Upload CSV files

Introduction

A comma-separated values (CSV) file is a delimited text file that uses a comma to separate values. A CSV file stores tabular data (numbers and text) in plain text. Each line of the file is a data record. Each record consists of one or more fields, separated by commas. The use of the comma as a field separator is the source of the name for this file format.

The CSV file format is supported by almost all spreadsheets and database management systems, including Microsoft Excel, Apple Numbers, LibreOffice Calc, and Apache OpenOffice Calc.

The CSV Uploader Service allows importing data from a CSV file into a MongoDB collection.

This RESTHeart service is bound to the /csv API resource by default.

By uploading a CSV file you create or update one document per each row of the file.

Before running the example requests

The following examples assume the RESTHeart Platform running on localhost with the default configuration: the database restheart is bound to / and the user admin exists with default password secret.

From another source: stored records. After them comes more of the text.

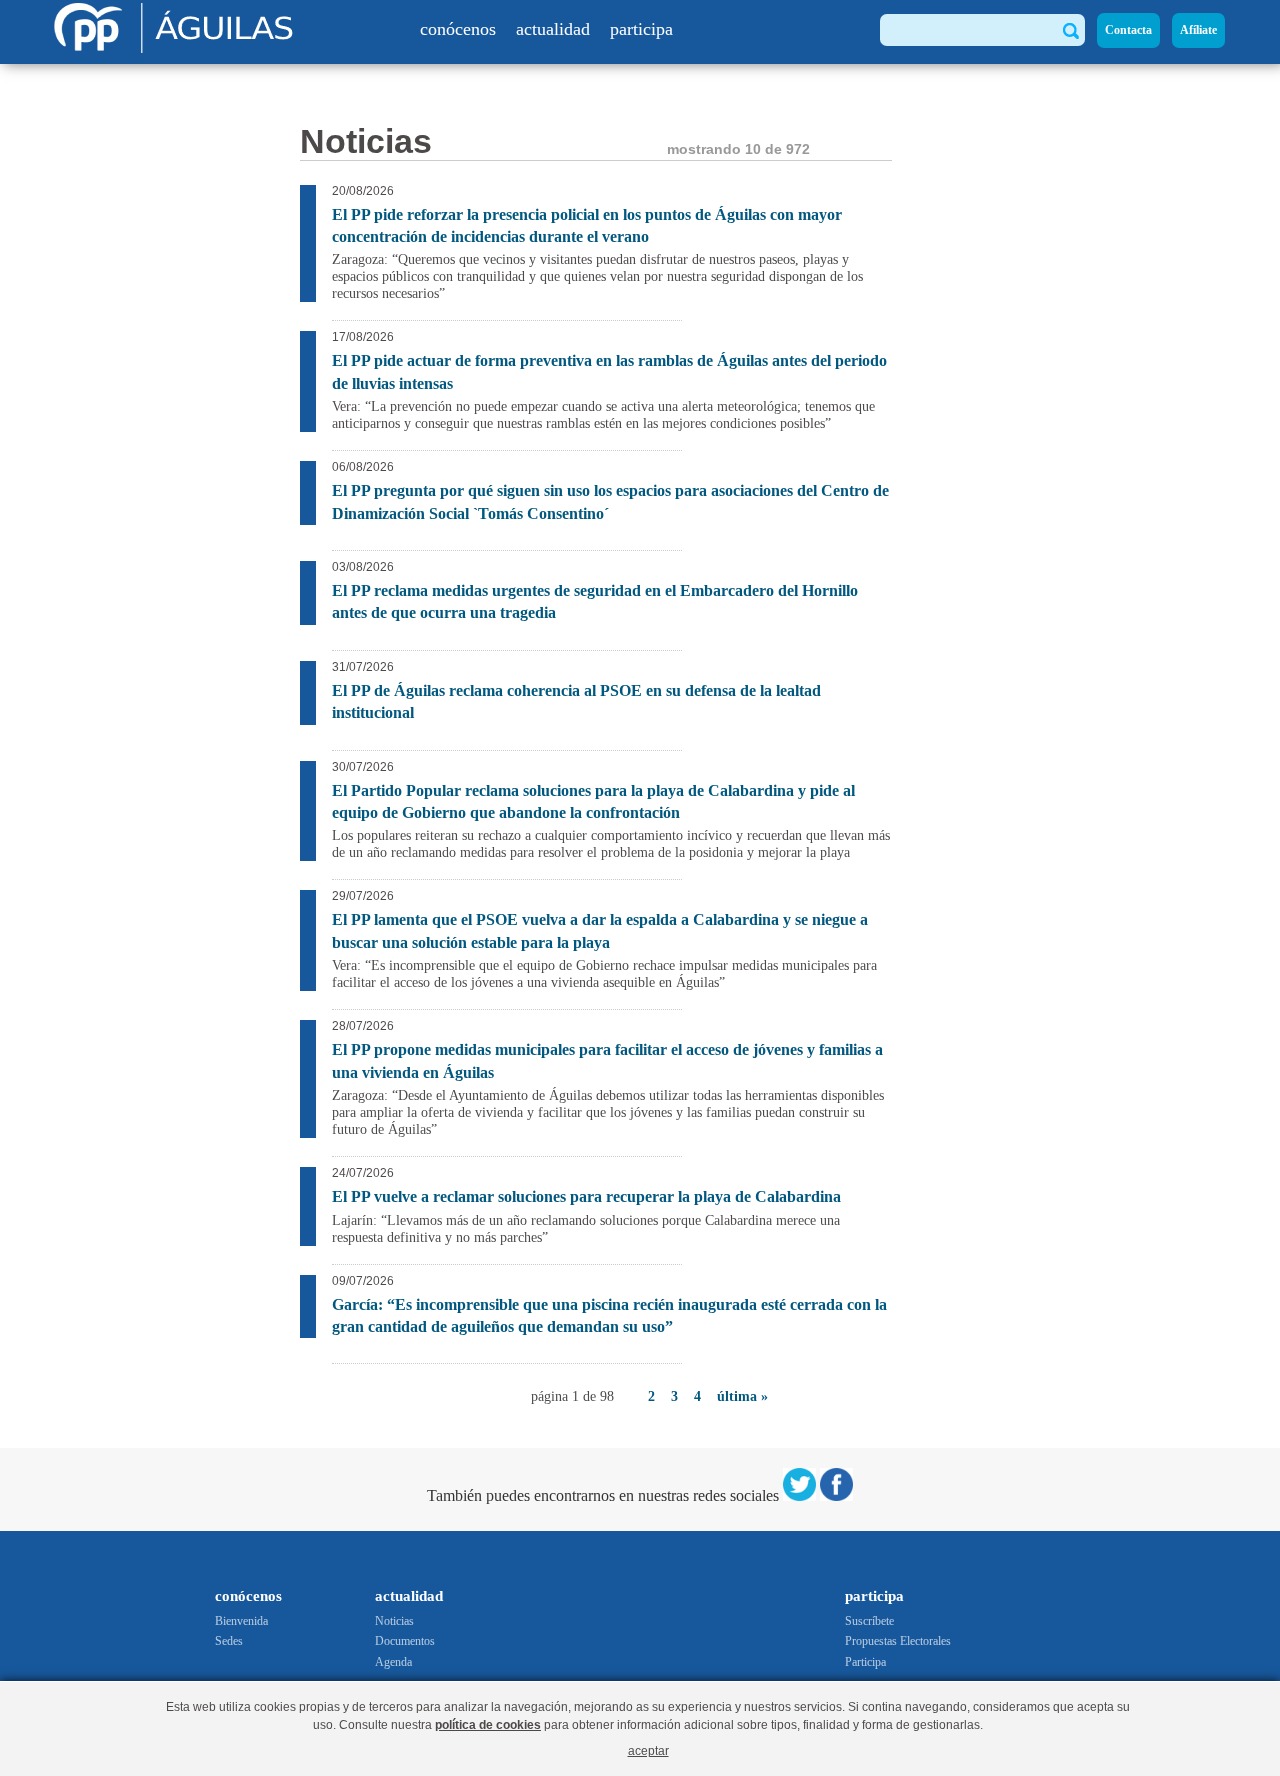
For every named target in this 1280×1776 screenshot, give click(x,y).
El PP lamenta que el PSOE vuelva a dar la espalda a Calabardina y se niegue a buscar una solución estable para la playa (600, 930)
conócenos (458, 29)
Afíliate (1198, 30)
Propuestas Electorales (898, 1641)
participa (641, 29)
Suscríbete (869, 1621)
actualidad (553, 29)
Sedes (229, 1641)
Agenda (393, 1662)
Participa (865, 1662)
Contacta (1128, 30)
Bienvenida (241, 1621)
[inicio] (177, 47)
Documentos (405, 1641)
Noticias (394, 1621)
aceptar (648, 1750)
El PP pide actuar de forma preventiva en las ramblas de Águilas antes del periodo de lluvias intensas (609, 371)
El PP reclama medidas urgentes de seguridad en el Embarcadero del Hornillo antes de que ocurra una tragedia (595, 601)
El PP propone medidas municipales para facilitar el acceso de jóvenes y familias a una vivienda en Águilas (607, 1060)
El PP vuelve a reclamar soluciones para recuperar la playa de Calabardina (586, 1196)
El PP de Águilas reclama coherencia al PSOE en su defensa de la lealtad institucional (576, 701)
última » (742, 1396)
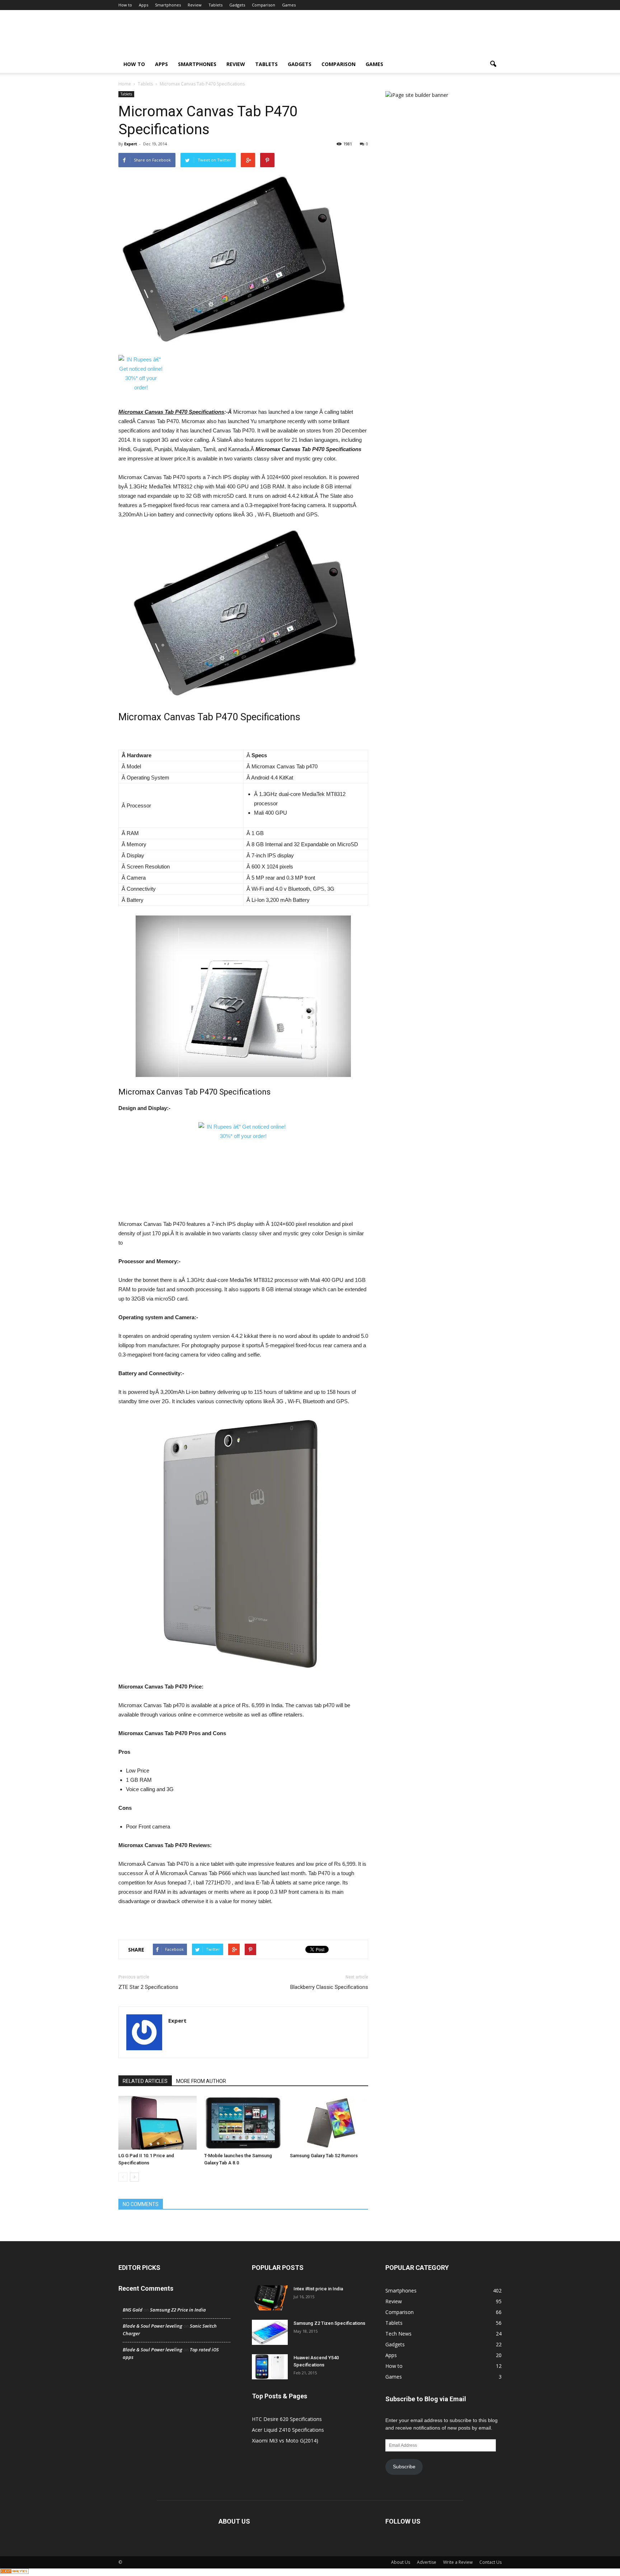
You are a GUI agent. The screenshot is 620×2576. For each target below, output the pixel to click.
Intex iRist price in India (318, 2288)
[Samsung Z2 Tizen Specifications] (270, 2332)
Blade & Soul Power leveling (152, 2326)
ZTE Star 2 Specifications (148, 1987)
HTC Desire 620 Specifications (287, 2419)
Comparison (263, 5)
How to (125, 5)
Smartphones (168, 5)
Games (289, 5)
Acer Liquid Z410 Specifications (288, 2429)
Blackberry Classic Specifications (329, 1987)
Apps (143, 5)
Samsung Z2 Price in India (178, 2309)
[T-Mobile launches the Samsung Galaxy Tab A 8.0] (243, 2123)
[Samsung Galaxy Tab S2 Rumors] (329, 2123)
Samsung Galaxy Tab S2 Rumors (324, 2155)
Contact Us (490, 2562)
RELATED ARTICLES (145, 2081)
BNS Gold (132, 2309)
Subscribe (404, 2466)
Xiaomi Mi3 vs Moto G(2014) (285, 2440)
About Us (400, 2562)
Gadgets (237, 5)
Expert (130, 143)
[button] (493, 64)
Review (195, 5)
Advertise (426, 2562)
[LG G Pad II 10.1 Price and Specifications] (157, 2123)
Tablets (215, 5)
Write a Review (458, 2562)
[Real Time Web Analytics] (14, 2572)
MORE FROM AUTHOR (201, 2081)
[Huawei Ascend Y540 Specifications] (270, 2366)
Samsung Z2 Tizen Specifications (329, 2323)
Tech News (398, 2333)
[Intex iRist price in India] (270, 2297)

To create the restheart db, run the following:

PUT / HTTP/1.1

Let’s create a poi collection, run the following:

PUT /poi HTTP/1.1

Upload the CSV file

We are going to use the following example file POI.csv:

id,name,city,lat,lon,note
1,Coliseum,Rome,41.8902614,12.4930871,Also known as the Flavian Amphitheatre
2,Duomo,Milan,45.464278,9.190596,Milan Cathedral

To import the POI.csv into the collection poi, run the following:

POST /csv?db=restheart&coll=poi&id=0 HTTP/1.1
Content-Type: text/csv

id,name,city,lat,lon,note
1,Coliseum,Rome,41.8902614,12.4930871,Also known as the Flavian Amphitheatre
2,Duomo,Milan,45.464278,9.190596,Milan Cathedral

The /csv path is a reserved path, used by the RESTHeart CSV Uploader Service

Note that the Content-Type must be text/csv otherwise you’ll get a 400 Bad Request error.

Now the /poi collection contains the documents:

GET /poi HTTP/1.1
Response
[
    {
        "_id": 2,
        "city": "Milan",
        "lat": 45.464278,
        "lon": 9.190596,
        "name": "Duomo",
        "note": "Milan Cathedral",
        "_etag": {
            "$oid": "5d249beebb77e333b6dc9c84"
        }
    },
    {
        "_id": 1,
        "city": "Rome",
        "lat": 41.8902614,
        "lon": 12.4930871,
        "name": "Coliseum",
        "note": "Also known as the Flavian Amphitheatre",
        "_etag": {
            "$oid": "5d249beebb77e333b6dc9c83"
        }
    }
]

Query parameters

The CSV uploader service is controlled by the following query parameters.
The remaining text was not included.